Two days later I was dragging myself back to him in tears desperately wanting his help because I felt my marriage was ending. He asked me if I had prayed for my wife and I told him that I did the first morning, forgot during the day and then we fought at night, so then I did again the second morning, and did not at lunch because I was busy in sales calls, and then we fought at home and I showed up at his doorstep. He said until I prayed for her those three times a day, he could not help me. I was furious. I thought I was going to turn to dust as he excused me from his presence.
However, that night I started praying for my wife as he had instructed and I never had to go back to him.
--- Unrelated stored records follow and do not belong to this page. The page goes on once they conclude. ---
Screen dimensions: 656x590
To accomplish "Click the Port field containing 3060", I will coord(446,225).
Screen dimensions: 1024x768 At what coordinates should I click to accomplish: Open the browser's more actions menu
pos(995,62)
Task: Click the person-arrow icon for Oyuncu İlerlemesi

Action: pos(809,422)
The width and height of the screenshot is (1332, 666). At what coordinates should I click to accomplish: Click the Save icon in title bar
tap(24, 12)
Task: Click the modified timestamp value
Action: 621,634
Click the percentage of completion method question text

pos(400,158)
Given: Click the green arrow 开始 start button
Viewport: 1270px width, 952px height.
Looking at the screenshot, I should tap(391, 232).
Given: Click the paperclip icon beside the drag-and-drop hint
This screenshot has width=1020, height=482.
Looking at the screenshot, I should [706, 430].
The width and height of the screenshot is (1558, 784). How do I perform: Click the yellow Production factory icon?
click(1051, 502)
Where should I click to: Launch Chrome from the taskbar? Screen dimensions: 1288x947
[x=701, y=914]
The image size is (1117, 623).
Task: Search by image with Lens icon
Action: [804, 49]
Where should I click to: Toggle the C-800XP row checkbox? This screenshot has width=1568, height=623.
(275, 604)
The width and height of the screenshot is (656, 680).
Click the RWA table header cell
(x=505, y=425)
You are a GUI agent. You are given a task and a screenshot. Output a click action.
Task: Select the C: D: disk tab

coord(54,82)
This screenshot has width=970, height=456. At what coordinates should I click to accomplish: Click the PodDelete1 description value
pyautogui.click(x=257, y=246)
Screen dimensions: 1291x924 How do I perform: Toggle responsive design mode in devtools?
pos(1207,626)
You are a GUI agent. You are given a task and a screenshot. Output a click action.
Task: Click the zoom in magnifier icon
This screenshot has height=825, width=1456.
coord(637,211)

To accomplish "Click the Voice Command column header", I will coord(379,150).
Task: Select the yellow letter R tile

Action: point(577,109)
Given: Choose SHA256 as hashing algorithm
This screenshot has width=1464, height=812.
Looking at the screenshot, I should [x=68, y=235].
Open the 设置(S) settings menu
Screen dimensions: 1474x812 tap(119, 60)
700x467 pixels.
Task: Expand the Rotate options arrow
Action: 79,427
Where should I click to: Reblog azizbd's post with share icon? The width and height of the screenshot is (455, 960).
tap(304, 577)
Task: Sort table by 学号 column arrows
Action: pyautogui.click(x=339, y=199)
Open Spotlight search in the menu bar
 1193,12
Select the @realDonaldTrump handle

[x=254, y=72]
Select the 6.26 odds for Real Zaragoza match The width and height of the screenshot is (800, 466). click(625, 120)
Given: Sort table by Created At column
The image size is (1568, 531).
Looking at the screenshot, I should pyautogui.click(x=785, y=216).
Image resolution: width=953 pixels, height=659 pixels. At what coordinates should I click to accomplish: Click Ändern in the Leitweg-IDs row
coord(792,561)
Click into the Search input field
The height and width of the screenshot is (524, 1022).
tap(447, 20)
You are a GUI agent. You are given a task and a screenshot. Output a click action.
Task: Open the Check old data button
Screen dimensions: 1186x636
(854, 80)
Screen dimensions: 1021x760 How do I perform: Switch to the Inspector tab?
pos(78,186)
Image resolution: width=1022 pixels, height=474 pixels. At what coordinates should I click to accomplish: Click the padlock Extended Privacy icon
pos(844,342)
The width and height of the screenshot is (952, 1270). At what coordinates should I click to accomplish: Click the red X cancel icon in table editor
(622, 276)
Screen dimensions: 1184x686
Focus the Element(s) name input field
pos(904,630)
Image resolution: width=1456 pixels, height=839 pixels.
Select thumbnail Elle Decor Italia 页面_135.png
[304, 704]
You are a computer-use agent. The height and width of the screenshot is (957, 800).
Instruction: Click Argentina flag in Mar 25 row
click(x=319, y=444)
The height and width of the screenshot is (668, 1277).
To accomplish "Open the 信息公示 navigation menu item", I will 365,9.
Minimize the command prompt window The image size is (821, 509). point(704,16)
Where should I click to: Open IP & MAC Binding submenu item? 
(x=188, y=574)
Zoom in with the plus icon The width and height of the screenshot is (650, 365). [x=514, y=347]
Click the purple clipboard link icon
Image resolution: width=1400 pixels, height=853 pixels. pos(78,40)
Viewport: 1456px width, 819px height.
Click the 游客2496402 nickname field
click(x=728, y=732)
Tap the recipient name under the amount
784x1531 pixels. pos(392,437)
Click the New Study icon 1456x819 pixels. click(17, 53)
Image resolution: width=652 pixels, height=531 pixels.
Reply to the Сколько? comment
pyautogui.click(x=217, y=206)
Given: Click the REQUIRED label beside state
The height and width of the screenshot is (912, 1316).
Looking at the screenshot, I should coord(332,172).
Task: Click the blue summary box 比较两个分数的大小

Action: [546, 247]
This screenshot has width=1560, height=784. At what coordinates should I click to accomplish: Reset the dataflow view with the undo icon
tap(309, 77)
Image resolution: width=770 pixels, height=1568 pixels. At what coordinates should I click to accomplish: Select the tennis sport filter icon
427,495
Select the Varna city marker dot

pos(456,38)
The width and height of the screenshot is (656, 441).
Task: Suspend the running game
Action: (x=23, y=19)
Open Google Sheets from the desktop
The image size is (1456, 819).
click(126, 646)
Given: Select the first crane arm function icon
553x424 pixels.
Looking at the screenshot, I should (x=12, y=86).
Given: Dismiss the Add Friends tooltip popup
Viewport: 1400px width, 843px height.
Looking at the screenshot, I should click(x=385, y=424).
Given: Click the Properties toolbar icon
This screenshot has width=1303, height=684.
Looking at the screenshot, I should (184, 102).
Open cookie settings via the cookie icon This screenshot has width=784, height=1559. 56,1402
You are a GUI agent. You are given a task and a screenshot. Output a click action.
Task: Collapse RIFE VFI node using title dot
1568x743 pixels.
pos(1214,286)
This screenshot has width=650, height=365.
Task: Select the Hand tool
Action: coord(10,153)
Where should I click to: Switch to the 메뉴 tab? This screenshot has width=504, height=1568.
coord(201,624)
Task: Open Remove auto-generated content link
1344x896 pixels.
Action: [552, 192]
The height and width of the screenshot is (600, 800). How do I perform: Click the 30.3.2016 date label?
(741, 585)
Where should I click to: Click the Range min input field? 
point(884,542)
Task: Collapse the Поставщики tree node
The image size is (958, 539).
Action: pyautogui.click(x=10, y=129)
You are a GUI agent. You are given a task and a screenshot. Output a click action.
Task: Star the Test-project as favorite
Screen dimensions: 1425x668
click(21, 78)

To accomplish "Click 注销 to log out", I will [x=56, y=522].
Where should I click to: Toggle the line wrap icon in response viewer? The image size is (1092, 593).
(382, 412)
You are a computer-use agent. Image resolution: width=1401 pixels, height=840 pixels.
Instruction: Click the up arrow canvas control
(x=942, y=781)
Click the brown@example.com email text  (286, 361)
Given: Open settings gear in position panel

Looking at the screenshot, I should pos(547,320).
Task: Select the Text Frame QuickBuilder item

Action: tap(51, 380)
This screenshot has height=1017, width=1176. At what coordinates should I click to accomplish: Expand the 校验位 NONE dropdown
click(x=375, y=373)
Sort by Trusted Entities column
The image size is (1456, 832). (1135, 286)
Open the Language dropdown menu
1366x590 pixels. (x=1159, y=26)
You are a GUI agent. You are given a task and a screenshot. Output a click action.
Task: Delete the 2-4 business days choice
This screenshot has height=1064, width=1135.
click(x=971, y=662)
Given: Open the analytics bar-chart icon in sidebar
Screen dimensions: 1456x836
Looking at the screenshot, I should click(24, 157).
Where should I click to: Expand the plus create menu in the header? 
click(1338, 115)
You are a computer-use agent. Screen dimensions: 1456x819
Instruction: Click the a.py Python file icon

To be completely honest, I don't even remember his name or who he was or how I decided to go to him. He has never called to check on me, I think he knew that if I would pray, that God would do a mighty work in my life and my wife would be "changed" as well, and that if I was not willing to pray in supplication for my wife and in submission and humility for God to change ME, then nothing this man did for me would make a difference. When our marriage is struggling, it is because I have not prayed for my wife.
I have told one particular brother to pray for his wife everyday like this and he comes back and gets quite mad at me when I ask if he has prayed for his wife. He has even called me and said, "I called to talk to you about my wife, but I have not been praying for her so I know you won't talk to me." LOL! When I don't hear from him, I call him to say hello, and he will tell me about how great his marriage is this week and I know he has been praying for himself and her.
The real deal is that God changed ME, and I have no idea if the praying for her was meant for her or for me, and I don't care. She is a Godly woman, and I have truly found a good thing. God is faithful and will finish the work that He started and I see that work displayed in my wife everyday. I am not wanting to belittle christian counseling, my dad has one of his degrees in this field, but is there really anything that we can do better than God? Especially when we are broken and on our knees? When we finally give up and don't rely on our own strength, He is so relieved to see that we are done fighting because He has such a wonderful plan for our lives if we would just get off the throne.
By the way, regarding the traditional roles, I do like having my meals cooked and the laundry done and seeing her in her Cooking Club of America apron with her hair in a bandana. It is like a Victorias Secret garb for patriarchal men.